▶ _EXERCISE_
Turn these lines into a Markdown table with two columns, Row and Line, numbering each line in order and leaving out the blank ones.

— start DATA SUPPLIED —

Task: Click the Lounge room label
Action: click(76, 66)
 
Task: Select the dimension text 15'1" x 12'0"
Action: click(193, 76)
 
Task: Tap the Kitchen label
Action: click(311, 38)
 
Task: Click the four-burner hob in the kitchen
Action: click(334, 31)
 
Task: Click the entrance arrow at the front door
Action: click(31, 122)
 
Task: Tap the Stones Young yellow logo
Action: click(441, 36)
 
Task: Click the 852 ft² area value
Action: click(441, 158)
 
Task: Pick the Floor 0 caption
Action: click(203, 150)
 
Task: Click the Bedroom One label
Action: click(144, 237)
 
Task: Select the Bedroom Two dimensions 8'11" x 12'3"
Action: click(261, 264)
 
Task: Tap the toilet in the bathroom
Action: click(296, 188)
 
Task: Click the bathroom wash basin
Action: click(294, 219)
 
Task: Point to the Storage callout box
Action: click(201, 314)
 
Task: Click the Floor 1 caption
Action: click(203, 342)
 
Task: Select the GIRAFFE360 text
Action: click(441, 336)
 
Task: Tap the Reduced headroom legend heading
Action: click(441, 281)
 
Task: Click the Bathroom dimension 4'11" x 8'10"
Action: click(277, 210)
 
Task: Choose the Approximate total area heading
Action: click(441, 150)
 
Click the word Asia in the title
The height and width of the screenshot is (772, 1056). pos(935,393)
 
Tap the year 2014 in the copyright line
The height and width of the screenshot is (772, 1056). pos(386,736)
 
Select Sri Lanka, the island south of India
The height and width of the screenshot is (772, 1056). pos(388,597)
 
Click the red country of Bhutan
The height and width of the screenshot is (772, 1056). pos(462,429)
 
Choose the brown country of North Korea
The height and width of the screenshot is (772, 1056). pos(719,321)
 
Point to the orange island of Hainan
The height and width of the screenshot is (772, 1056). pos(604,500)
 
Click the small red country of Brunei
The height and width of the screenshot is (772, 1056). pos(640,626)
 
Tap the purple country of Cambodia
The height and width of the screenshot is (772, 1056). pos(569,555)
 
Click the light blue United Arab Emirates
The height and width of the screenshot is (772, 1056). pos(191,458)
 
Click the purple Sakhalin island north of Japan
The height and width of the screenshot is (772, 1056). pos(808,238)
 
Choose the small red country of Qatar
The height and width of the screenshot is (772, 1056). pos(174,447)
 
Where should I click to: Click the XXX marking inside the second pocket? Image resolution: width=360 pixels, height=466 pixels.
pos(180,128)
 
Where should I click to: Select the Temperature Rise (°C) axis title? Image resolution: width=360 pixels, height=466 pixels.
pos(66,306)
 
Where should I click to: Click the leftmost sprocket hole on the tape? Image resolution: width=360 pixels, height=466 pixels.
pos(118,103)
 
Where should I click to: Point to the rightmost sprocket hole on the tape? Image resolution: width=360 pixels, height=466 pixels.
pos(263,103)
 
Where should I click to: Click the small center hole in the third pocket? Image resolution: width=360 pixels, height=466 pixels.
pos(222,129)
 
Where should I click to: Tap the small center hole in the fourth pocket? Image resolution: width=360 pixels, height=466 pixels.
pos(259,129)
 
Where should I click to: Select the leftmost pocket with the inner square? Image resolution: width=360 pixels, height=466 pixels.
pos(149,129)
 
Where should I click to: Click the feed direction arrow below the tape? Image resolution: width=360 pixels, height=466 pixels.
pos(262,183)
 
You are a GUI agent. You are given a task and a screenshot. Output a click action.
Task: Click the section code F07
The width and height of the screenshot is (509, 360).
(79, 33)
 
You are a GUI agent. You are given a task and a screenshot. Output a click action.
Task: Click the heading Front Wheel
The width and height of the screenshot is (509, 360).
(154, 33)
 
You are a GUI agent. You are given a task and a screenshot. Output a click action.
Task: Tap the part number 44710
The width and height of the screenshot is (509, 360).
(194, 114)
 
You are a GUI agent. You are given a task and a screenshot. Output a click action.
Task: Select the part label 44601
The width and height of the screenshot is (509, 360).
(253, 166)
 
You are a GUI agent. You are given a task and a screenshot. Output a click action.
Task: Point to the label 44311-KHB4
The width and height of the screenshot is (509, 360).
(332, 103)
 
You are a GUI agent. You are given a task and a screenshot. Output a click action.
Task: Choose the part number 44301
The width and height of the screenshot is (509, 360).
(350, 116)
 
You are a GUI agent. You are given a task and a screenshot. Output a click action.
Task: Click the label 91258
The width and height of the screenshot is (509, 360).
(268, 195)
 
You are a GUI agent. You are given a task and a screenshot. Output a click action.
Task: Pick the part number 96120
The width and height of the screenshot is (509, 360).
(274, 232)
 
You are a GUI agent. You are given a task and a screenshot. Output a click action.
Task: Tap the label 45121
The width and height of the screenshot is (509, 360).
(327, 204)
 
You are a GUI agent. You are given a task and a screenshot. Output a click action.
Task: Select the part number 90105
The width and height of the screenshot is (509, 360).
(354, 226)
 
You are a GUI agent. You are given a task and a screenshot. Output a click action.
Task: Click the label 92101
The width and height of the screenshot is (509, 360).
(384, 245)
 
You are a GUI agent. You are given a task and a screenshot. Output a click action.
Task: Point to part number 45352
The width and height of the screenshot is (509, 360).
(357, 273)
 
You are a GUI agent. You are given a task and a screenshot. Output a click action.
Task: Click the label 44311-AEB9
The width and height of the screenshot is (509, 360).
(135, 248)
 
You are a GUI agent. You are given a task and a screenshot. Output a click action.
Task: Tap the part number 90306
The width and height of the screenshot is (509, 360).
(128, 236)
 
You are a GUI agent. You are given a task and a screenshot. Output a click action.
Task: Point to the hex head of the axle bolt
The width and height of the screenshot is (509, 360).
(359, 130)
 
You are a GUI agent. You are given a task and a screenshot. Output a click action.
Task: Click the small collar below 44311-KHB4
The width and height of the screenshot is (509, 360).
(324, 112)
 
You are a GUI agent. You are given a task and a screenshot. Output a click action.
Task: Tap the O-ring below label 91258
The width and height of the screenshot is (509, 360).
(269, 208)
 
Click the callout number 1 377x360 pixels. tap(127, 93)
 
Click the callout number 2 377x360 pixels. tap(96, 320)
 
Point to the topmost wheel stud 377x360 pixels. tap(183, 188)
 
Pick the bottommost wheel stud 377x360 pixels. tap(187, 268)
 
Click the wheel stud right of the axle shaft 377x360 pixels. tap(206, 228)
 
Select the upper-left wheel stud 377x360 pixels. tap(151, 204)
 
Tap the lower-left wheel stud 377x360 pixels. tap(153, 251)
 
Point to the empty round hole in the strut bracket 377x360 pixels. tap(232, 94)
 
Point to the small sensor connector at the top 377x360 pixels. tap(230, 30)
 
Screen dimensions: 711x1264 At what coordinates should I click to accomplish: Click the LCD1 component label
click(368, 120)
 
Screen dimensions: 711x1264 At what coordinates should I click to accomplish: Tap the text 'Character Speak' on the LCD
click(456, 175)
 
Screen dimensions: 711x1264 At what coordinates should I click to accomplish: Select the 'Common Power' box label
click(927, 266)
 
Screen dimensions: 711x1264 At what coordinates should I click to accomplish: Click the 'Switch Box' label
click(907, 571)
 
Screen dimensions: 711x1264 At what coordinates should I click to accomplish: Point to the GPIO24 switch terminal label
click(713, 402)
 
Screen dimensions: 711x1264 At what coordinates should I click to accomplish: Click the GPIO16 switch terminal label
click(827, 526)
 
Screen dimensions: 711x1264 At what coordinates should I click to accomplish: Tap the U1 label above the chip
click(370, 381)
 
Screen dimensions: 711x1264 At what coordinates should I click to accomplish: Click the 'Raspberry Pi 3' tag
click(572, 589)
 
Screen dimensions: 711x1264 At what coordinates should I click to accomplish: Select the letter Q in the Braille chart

— end DATA SUPPLIED —

▶ _EXERCISE OUTPUT_
| Row | Line |
|---|---|
| 1 | Task: Click the Lounge room label |
| 2 | Action: click(76, 66) |
| 3 | Task: Select the dimension text 15'1" x 12'0" |
| 4 | Action: click(193, 76) |
| 5 | Task: Tap the Kitchen label |
| 6 | Action: click(311, 38) |
| 7 | Task: Click the four-burner hob in the kitchen |
| 8 | Action: click(334, 31) |
| 9 | Task: Click the entrance arrow at the front door |
| 10 | Action: click(31, 122) |
| 11 | Task: Tap the Stones Young yellow logo |
| 12 | Action: click(441, 36) |
| 13 | Task: Click the 852 ft² area value |
| 14 | Action: click(441, 158) |
| 15 | Task: Pick the Floor 0 caption |
| 16 | Action: click(203, 150) |
| 17 | Task: Click the Bedroom One label |
| 18 | Action: click(144, 237) |
| 19 | Task: Select the Bedroom Two dimensions 8'11" x 12'3" |
| 20 | Action: click(261, 264) |
| 21 | Task: Tap the toilet in the bathroom |
| 22 | Action: click(296, 188) |
| 23 | Task: Click the bathroom wash basin |
| 24 | Action: click(294, 219) |
| 25 | Task: Point to the Storage callout box |
| 26 | Action: click(201, 314) |
| 27 | Task: Click the Floor 1 caption |
| 28 | Action: click(203, 342) |
| 29 | Task: Select the GIRAFFE360 text |
| 30 | Action: click(441, 336) |
| 31 | Task: Tap the Reduced headroom legend heading |
| 32 | Action: click(441, 281) |
| 33 | Task: Click the Bathroom dimension 4'11" x 8'10" |
| 34 | Action: click(277, 210) |
| 35 | Task: Choose the Approximate total area heading |
| 36 | Action: click(441, 150) |
| 37 | Click the word Asia in the title |
| 38 | The height and width of the screenshot is (772, 1056). pos(935,393) |
| 39 | Tap the year 2014 in the copyright line |
| 40 | The height and width of the screenshot is (772, 1056). pos(386,736) |
| 41 | Select Sri Lanka, the island south of India |
| 42 | The height and width of the screenshot is (772, 1056). pos(388,597) |
| 43 | Click the red country of Bhutan |
| 44 | The height and width of the screenshot is (772, 1056). pos(462,429) |
| 45 | Choose the brown country of North Korea |
| 46 | The height and width of the screenshot is (772, 1056). pos(719,321) |
| 47 | Point to the orange island of Hainan |
| 48 | The height and width of the screenshot is (772, 1056). pos(604,500) |
| 49 | Click the small red country of Brunei |
| 50 | The height and width of the screenshot is (772, 1056). pos(640,626) |
| 51 | Tap the purple country of Cambodia |
| 52 | The height and width of the screenshot is (772, 1056). pos(569,555) |
| 53 | Click the light blue United Arab Emirates |
| 54 | The height and width of the screenshot is (772, 1056). pos(191,458) |
| 55 | Click the purple Sakhalin island north of Japan |
| 56 | The height and width of the screenshot is (772, 1056). pos(808,238) |
| 57 | Choose the small red country of Qatar |
| 58 | The height and width of the screenshot is (772, 1056). pos(174,447) |
| 59 | Where should I click to: Click the XXX marking inside the second pocket? Image resolution: width=360 pixels, height=466 pixels. |
| 60 | pos(180,128) |
| 61 | Where should I click to: Select the Temperature Rise (°C) axis title? Image resolution: width=360 pixels, height=466 pixels. |
| 62 | pos(66,306) |
| 63 | Where should I click to: Click the leftmost sprocket hole on the tape? Image resolution: width=360 pixels, height=466 pixels. |
| 64 | pos(118,103) |
| 65 | Where should I click to: Point to the rightmost sprocket hole on the tape? Image resolution: width=360 pixels, height=466 pixels. |
| 66 | pos(263,103) |
| 67 | Where should I click to: Click the small center hole in the third pocket? Image resolution: width=360 pixels, height=466 pixels. |
| 68 | pos(222,129) |
| 69 | Where should I click to: Tap the small center hole in the fourth pocket? Image resolution: width=360 pixels, height=466 pixels. |
| 70 | pos(259,129) |
| 71 | Where should I click to: Select the leftmost pocket with the inner square? Image resolution: width=360 pixels, height=466 pixels. |
| 72 | pos(149,129) |
| 73 | Where should I click to: Click the feed direction arrow below the tape? Image resolution: width=360 pixels, height=466 pixels. |
| 74 | pos(262,183) |
| 75 | You are a GUI agent. You are given a task and a screenshot. Output a click action. |
| 76 | Task: Click the section code F07 |
| 77 | The width and height of the screenshot is (509, 360). |
| 78 | (79, 33) |
| 79 | You are a GUI agent. You are given a task and a screenshot. Output a click action. |
| 80 | Task: Click the heading Front Wheel |
| 81 | The width and height of the screenshot is (509, 360). |
| 82 | (154, 33) |
| 83 | You are a GUI agent. You are given a task and a screenshot. Output a click action. |
| 84 | Task: Tap the part number 44710 |
| 85 | The width and height of the screenshot is (509, 360). |
| 86 | (194, 114) |
| 87 | You are a GUI agent. You are given a task and a screenshot. Output a click action. |
| 88 | Task: Select the part label 44601 |
| 89 | The width and height of the screenshot is (509, 360). |
| 90 | (253, 166) |
| 91 | You are a GUI agent. You are given a task and a screenshot. Output a click action. |
| 92 | Task: Point to the label 44311-KHB4 |
| 93 | The width and height of the screenshot is (509, 360). |
| 94 | (332, 103) |
| 95 | You are a GUI agent. You are given a task and a screenshot. Output a click action. |
| 96 | Task: Choose the part number 44301 |
| 97 | The width and height of the screenshot is (509, 360). |
| 98 | (350, 116) |
| 99 | You are a GUI agent. You are given a task and a screenshot. Output a click action. |
| 100 | Task: Click the label 91258 |
| 101 | The width and height of the screenshot is (509, 360). |
| 102 | (268, 195) |
| 103 | You are a GUI agent. You are given a task and a screenshot. Output a click action. |
| 104 | Task: Pick the part number 96120 |
| 105 | The width and height of the screenshot is (509, 360). |
| 106 | (274, 232) |
| 107 | You are a GUI agent. You are given a task and a screenshot. Output a click action. |
| 108 | Task: Tap the label 45121 |
| 109 | The width and height of the screenshot is (509, 360). |
| 110 | (327, 204) |
| 111 | You are a GUI agent. You are given a task and a screenshot. Output a click action. |
| 112 | Task: Select the part number 90105 |
| 113 | The width and height of the screenshot is (509, 360). |
| 114 | (354, 226) |
| 115 | You are a GUI agent. You are given a task and a screenshot. Output a click action. |
| 116 | Task: Click the label 92101 |
| 117 | The width and height of the screenshot is (509, 360). |
| 118 | (384, 245) |
| 119 | You are a GUI agent. You are given a task and a screenshot. Output a click action. |
| 120 | Task: Point to part number 45352 |
| 121 | The width and height of the screenshot is (509, 360). |
| 122 | (357, 273) |
| 123 | You are a GUI agent. You are given a task and a screenshot. Output a click action. |
| 124 | Task: Click the label 44311-AEB9 |
| 125 | The width and height of the screenshot is (509, 360). |
| 126 | (135, 248) |
| 127 | You are a GUI agent. You are given a task and a screenshot. Output a click action. |
| 128 | Task: Tap the part number 90306 |
| 129 | The width and height of the screenshot is (509, 360). |
| 130 | (128, 236) |
| 131 | You are a GUI agent. You are given a task and a screenshot. Output a click action. |
| 132 | Task: Point to the hex head of the axle bolt |
| 133 | The width and height of the screenshot is (509, 360). |
| 134 | (359, 130) |
| 135 | You are a GUI agent. You are given a task and a screenshot. Output a click action. |
| 136 | Task: Click the small collar below 44311-KHB4 |
| 137 | The width and height of the screenshot is (509, 360). |
| 138 | (324, 112) |
| 139 | You are a GUI agent. You are given a task and a screenshot. Output a click action. |
| 140 | Task: Tap the O-ring below label 91258 |
| 141 | The width and height of the screenshot is (509, 360). |
| 142 | (269, 208) |
| 143 | Click the callout number 1 377x360 pixels. tap(127, 93) |
| 144 | Click the callout number 2 377x360 pixels. tap(96, 320) |
| 145 | Point to the topmost wheel stud 377x360 pixels. tap(183, 188) |
| 146 | Pick the bottommost wheel stud 377x360 pixels. tap(187, 268) |
| 147 | Click the wheel stud right of the axle shaft 377x360 pixels. tap(206, 228) |
| 148 | Select the upper-left wheel stud 377x360 pixels. tap(151, 204) |
| 149 | Tap the lower-left wheel stud 377x360 pixels. tap(153, 251) |
| 150 | Point to the empty round hole in the strut bracket 377x360 pixels. tap(232, 94) |
| 151 | Point to the small sensor connector at the top 377x360 pixels. tap(230, 30) |
| 152 | Screen dimensions: 711x1264 At what coordinates should I click to accomplish: Click the LCD1 component label |
| 153 | click(368, 120) |
| 154 | Screen dimensions: 711x1264 At what coordinates should I click to accomplish: Tap the text 'Character Speak' on the LCD |
| 155 | click(456, 175) |
| 156 | Screen dimensions: 711x1264 At what coordinates should I click to accomplish: Select the 'Common Power' box label |
| 157 | click(927, 266) |
| 158 | Screen dimensions: 711x1264 At what coordinates should I click to accomplish: Click the 'Switch Box' label |
| 159 | click(907, 571) |
| 160 | Screen dimensions: 711x1264 At what coordinates should I click to accomplish: Point to the GPIO24 switch terminal label |
| 161 | click(713, 402) |
| 162 | Screen dimensions: 711x1264 At what coordinates should I click to accomplish: Click the GPIO16 switch terminal label |
| 163 | click(827, 526) |
| 164 | Screen dimensions: 711x1264 At what coordinates should I click to accomplish: Tap the U1 label above the chip |
| 165 | click(370, 381) |
| 166 | Screen dimensions: 711x1264 At what coordinates should I click to accomplish: Click the 'Raspberry Pi 3' tag |
| 167 | click(572, 589) |
| 168 | Screen dimensions: 711x1264 At what coordinates should I click to accomplish: Select the letter Q in the Braille chart |